In January, in a column headlined "Get the Mayor," I suggested that the FBI would soon investigate Willie Herenton, if it wasn't doing so already. Last week, Herenton confirmed it in this letter to MLGW president Joseph Lee at Lee's swearing-in ceremony:
"I feel compelled to define your new realities," he wrote. "You will amass an interesting array of new friends and supporters. Many who seek to benefit from your position and a few who genuinely wish you well. Often you will be faced with denying and considering the requests of self-serving elected officials. You have entered a political and social world that will test who you are as a man and the values and principles that will guide your actions. I trust you recognize that there are some community leaders and Memphis Light, Gas & Water employees who are not happy with your appointment. They are anxiously hoping that you will fail. Always place God first and your abilities, strength, and knowledge will follow.
"It's predictable that you will become the target for an often bias [sic] media. The ugly cartoon in today's Commercial Appeal is just the beginning. Remember, Joseph, I have been a public official for 25 years and I know the challenges you will face. I am glad to know you are a man of faith, vision, and integrity.
"Upon personal reflection, it is ironic that after 25 years of public service as CEO of two of the city's most important institutions, I am possibly facing an FBI investigation for simply being a man and doing the right thing. Young man, welcome to a new world. I have confidence in you and I will often keep you in my prayers."
Herenton had learned the night before that the FBI had interviewed an MLGW official about MLGW's $1.5 billion bond deal with TVA and the allocation of the underwriting business to firms in New York, Memphis, and Arkansas. The FBI asked about Herenton, Lee, and Rodney Herenton, the mayor's son, who works for one of the underwriters, First Tennessee Financial. Sources identified the official as general counsel Max Williams. He and former MLGW president Herman Morris did not return calls.
It has been widely reported that last August Herenton urged Morris to include more Memphis and minority-owned firms in the deal, including a Little Rock firm that made a $25,000 contribution to his reelection campaign. An October e-mail from Morris to MLGW's finance chief, John McCullough, which became public this week (see Politics, page 10), indicates that it was Lee who handled details of the deal for the mayor. Morris notes the mayor's "suggestions" and the stressful nature of the deal but concludes that "this matter seems to be headed back on track." The TVA deal was completed on schedule, but Herenton decided to replace Morris with Lee.

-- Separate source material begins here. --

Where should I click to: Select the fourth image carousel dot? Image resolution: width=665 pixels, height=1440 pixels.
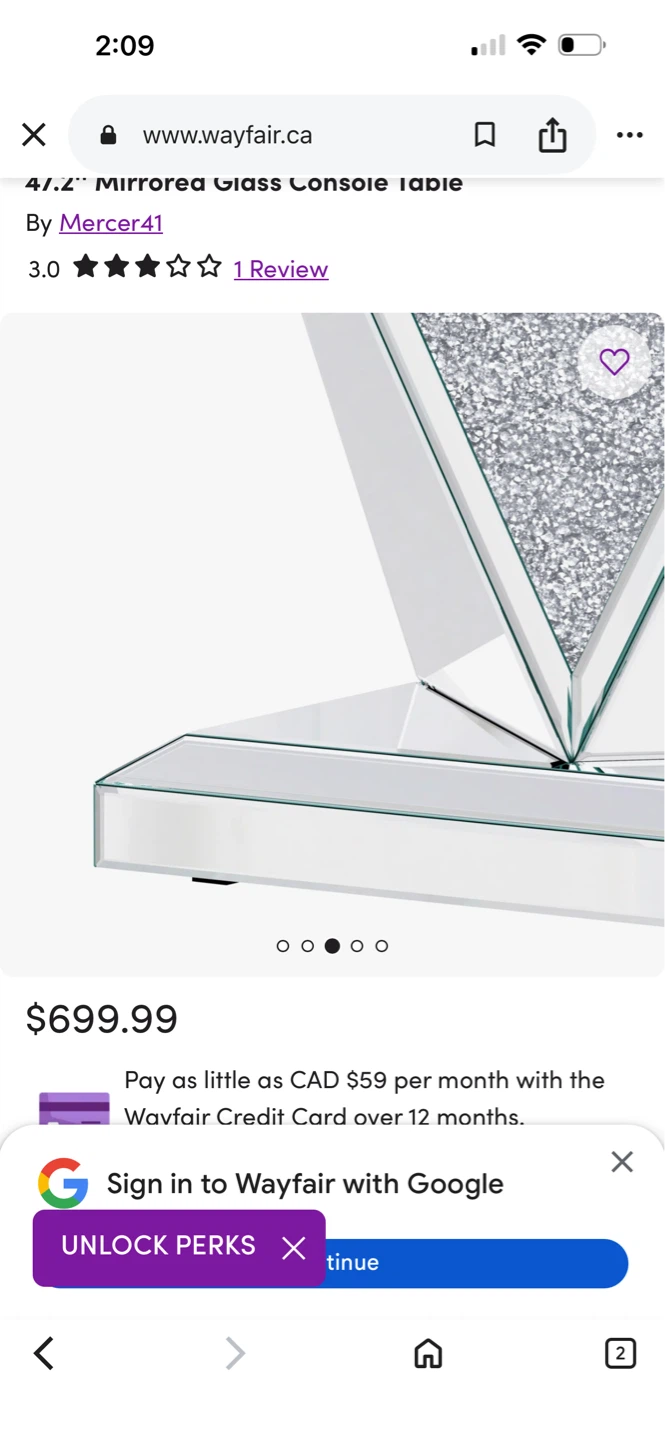point(357,946)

In January, City Council members and The Commercial Appeal called for an investigation of Herenton's role in the bond deal. The FBI has not said when its investigation began or whether it will present evidence to a federal grand jury for possible criminal indictments. Herenton preempted leaks about the latest news by announcing it himself.
Herenton said this week that news of the FBI probe made him recall the ordeals he underwent as the Memphis City Schools superintendent. "I learned how you navigate through political turbulence when I had no one to teach me," he said. "God gave me a little wisdom, and I got to thinking about Joseph and sat at my conference table and wrote him a letter."

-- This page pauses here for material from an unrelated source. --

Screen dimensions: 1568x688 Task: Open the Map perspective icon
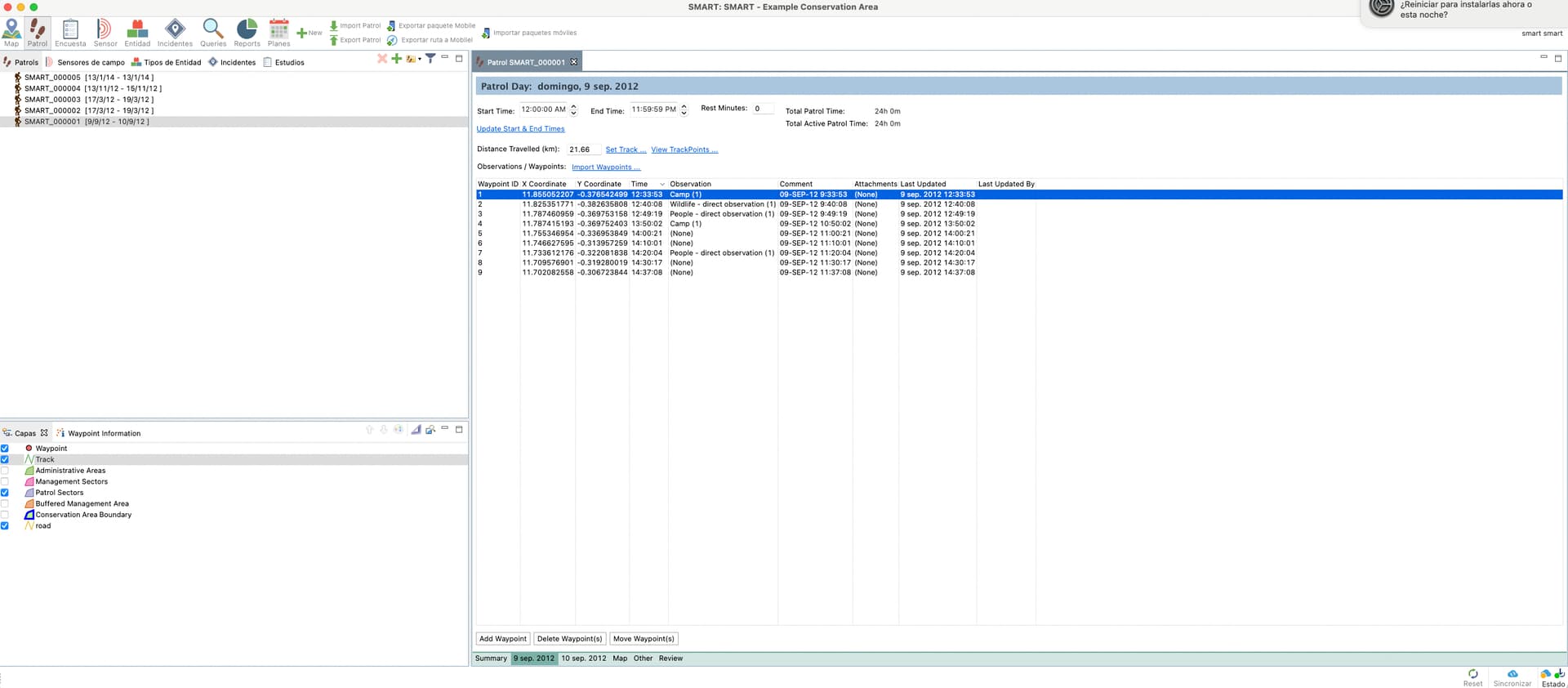tap(11, 31)
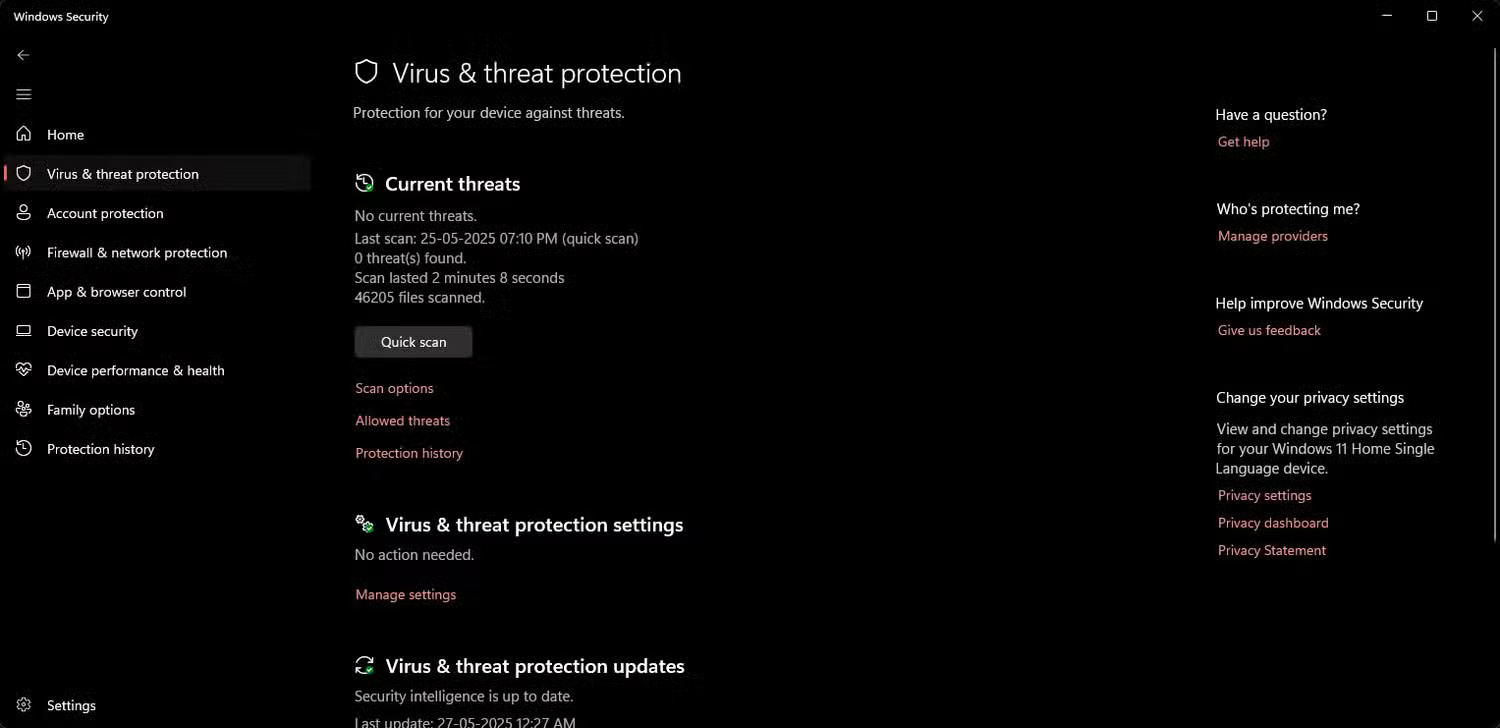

The mayor said he figured in January that an FBI investigation might be in the pipeline amid at least four ongoing investigations of state and county government.

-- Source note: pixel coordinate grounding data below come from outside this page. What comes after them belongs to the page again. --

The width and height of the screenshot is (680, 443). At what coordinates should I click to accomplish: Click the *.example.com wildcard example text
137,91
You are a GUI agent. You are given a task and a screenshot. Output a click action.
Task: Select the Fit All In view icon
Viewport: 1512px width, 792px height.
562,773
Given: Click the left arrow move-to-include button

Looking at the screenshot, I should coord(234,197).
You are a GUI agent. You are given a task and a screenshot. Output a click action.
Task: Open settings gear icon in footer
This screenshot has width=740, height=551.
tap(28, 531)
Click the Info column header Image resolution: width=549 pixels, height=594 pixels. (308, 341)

"Someone has decided to say this government can't be that clean, Herenton can't be that clean," he said. "They simply want to come up and nitpick on some damn campaign contributions."
He promised to cooperate with the investigation and said he won't resign.
"Now that I know there seem to be some forces and people that want me out, man, I'm rejuvenated," he said. "I'm looking forward to being mayor a long time. At one point I was considering retiring. There are some business opportunities looming that if I were not mayor I would like to pursue. I was leaning toward getting out of elected office, but now that I see political forces trying to put a blemish on my record, I'm a fighter."
There is a recent historical precedent. In 1982, then-Mayor Wyeth Chandler resigned to become a judge a little more than a year before the end of his third term and changed the course of Memphis history. Barely a month before the November 1982 general election, the Chancery Court ruled that the mayoral election must be on the ballot. Dick Hackett won in a runoff election.
The next scheduled Memphis mayoral election is more than three years away.